In addition, Dagan and Dorfman exaggerate their description of law and economics on the public–private distinction in problematic ways. It is true, as they claim, that many realists and instrumentalists essentially denied the public–private distinction altogether. 18 See, e.g., Green, supra note 5. But law-and-economics scholars like Coase, Calabresi, and Posner are in a somewhat different place. They do think that courts and legislators need to design contract, property, and tort law in a manner that maximizes overall wealth or minimizes overall cost. 19 See, e.g., Guido Calabresi, The Costs of Accidents (1970); William M. Landes & Richard A. Posner, The Economic Structure of Tort Law (1987); R. H. Coase, The Problem of Social Cost, 3 J.L. & Econ. 1 (1960). Yet it is misleading to say that they merely efface the public–private distinction. In different ways and to different degrees, all three thinkers conceive of private law as a means whereby wealth can be maximized with relatively minimal top-down control. With privately allocated entitlements plus a set of property rules, liability rules, and mechanisms for transactions, private actors in a market economy can pursue individual preference satisfaction while simultaneously expanding overall wealth. Private law constitutes a distinctive means by which social welfare moves forward. And, in different ways as to Calabresi, Coase, and Posner (and the intellectual movement of law and economics generally) there is a Hayek-inspired admiration for the liberty-enhancing capacity of private law.

### Work to be completed
Please answer these questions using the passage on law and economics above.
(a) According to the passage, who essentially denied the public–private distinction altogether?
(b) In what manner do Coase, Calabresi, and Posner think courts and legislators need to design contract, property, and tort law?
(c) What kind of admiration for private law does the passage say is present in the law-and-economics movement?

### Available data

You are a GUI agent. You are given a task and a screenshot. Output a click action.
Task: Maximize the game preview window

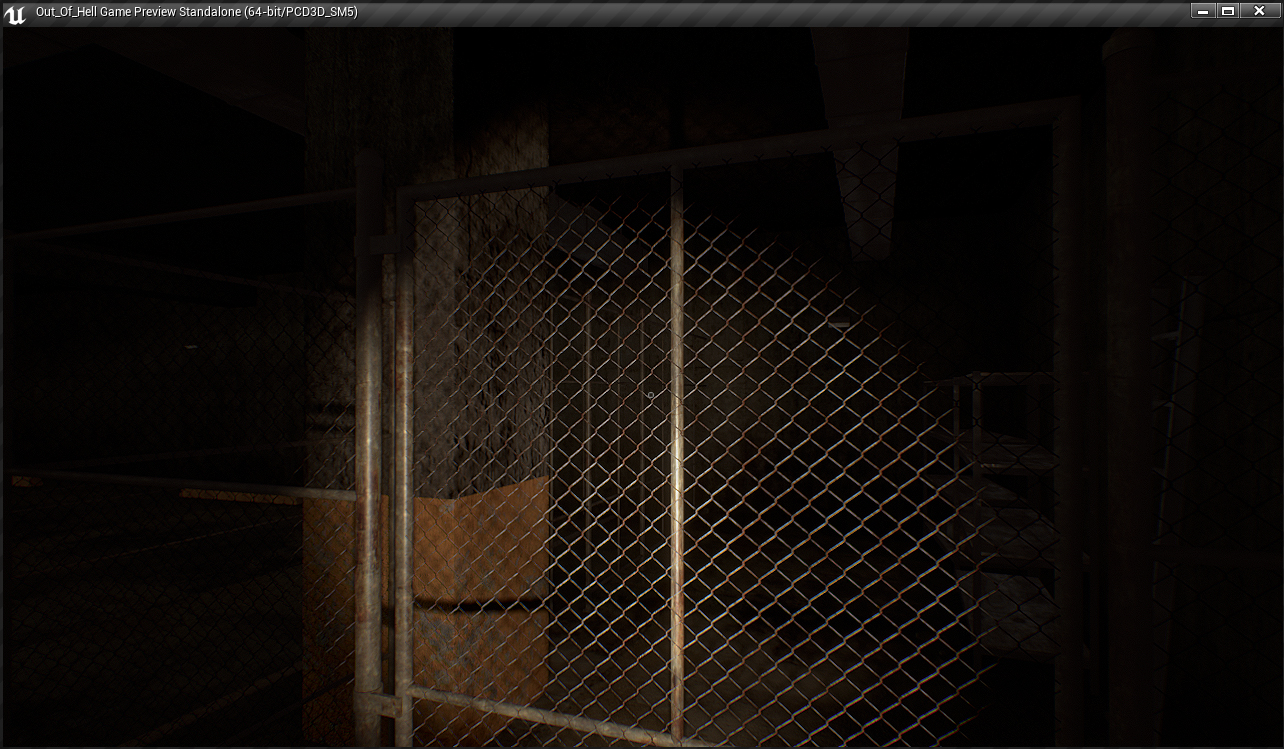[1229, 11]
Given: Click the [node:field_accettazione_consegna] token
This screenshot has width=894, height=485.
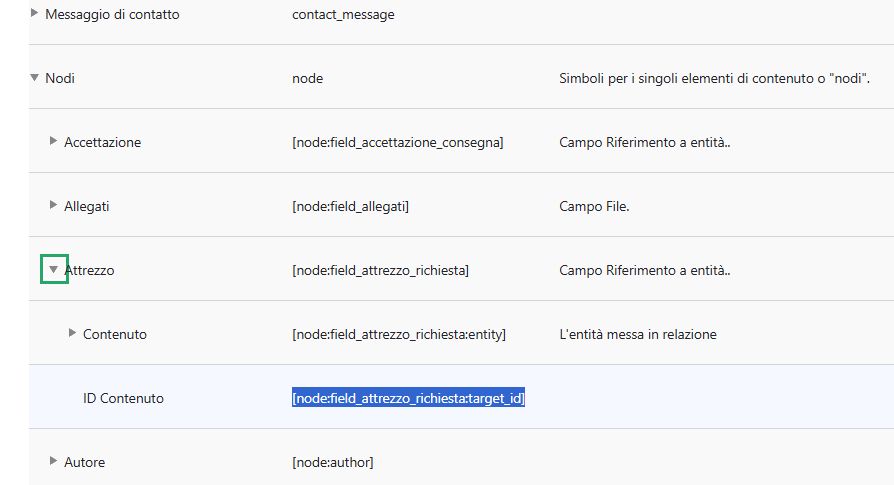Looking at the screenshot, I should pyautogui.click(x=397, y=142).
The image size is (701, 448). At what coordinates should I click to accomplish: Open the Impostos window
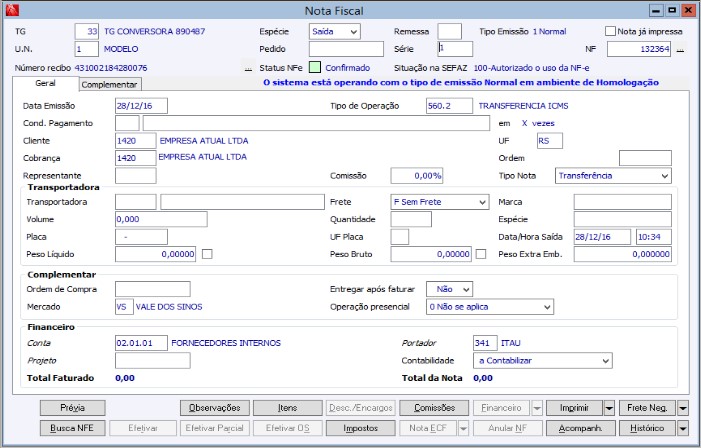(358, 428)
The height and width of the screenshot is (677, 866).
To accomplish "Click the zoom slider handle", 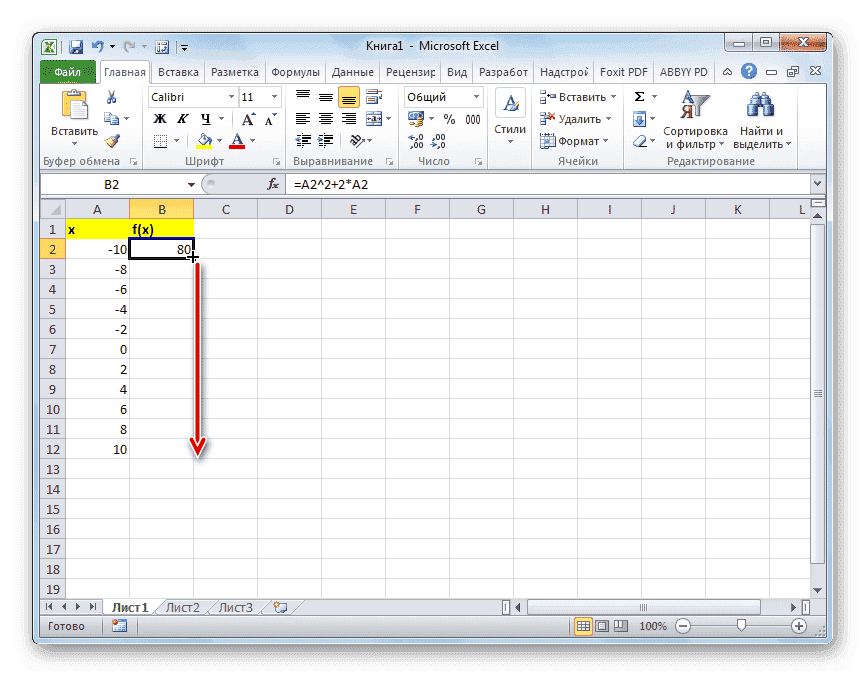I will tap(741, 625).

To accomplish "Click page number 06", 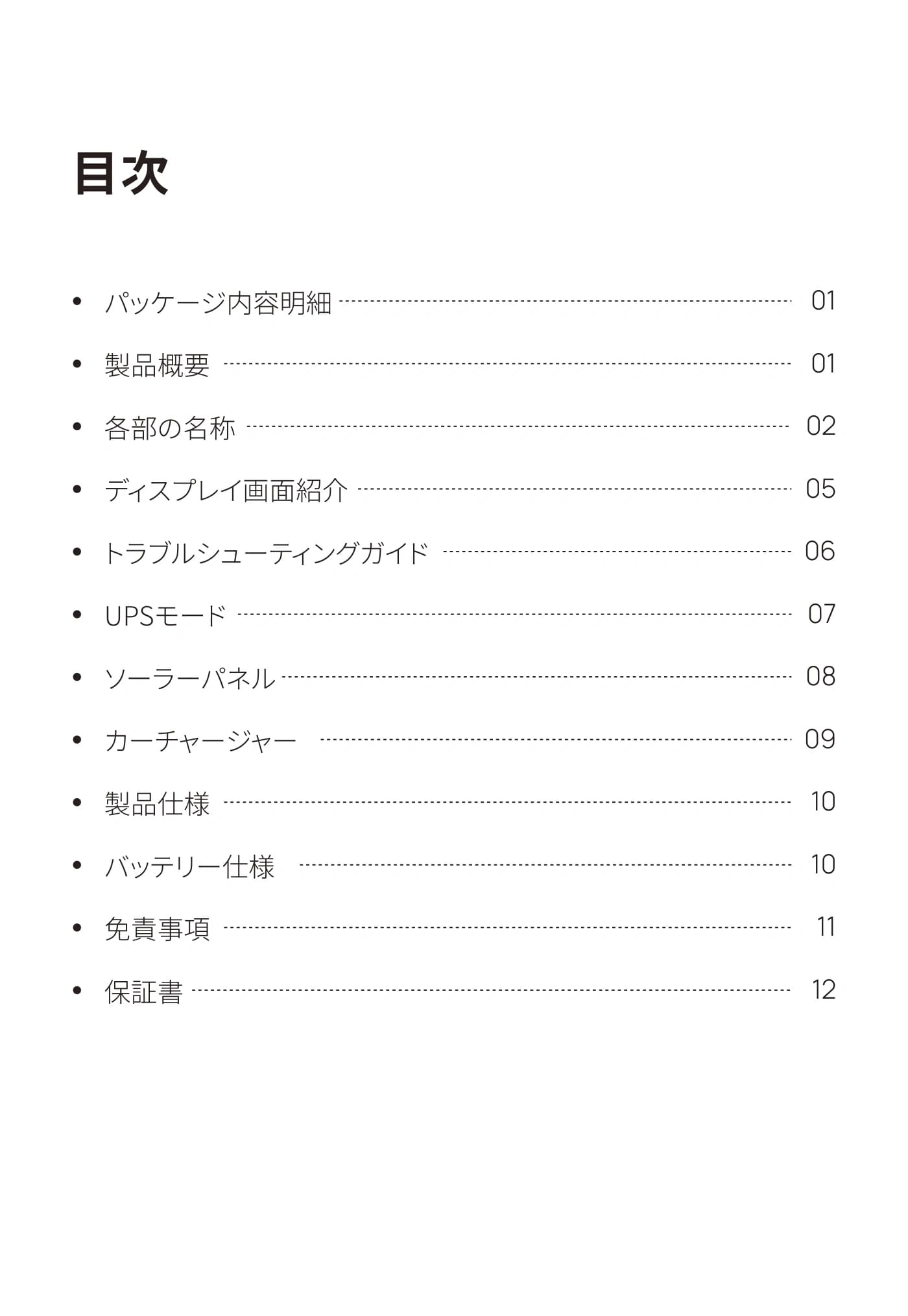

### Solution for this problem
(a) Many realists and instrumentalists.
(b) In a manner that maximizes overall wealth or minimizes overall cost.
(c) A Hayek-inspired admiration for the liberty-enhancing capacity of private law.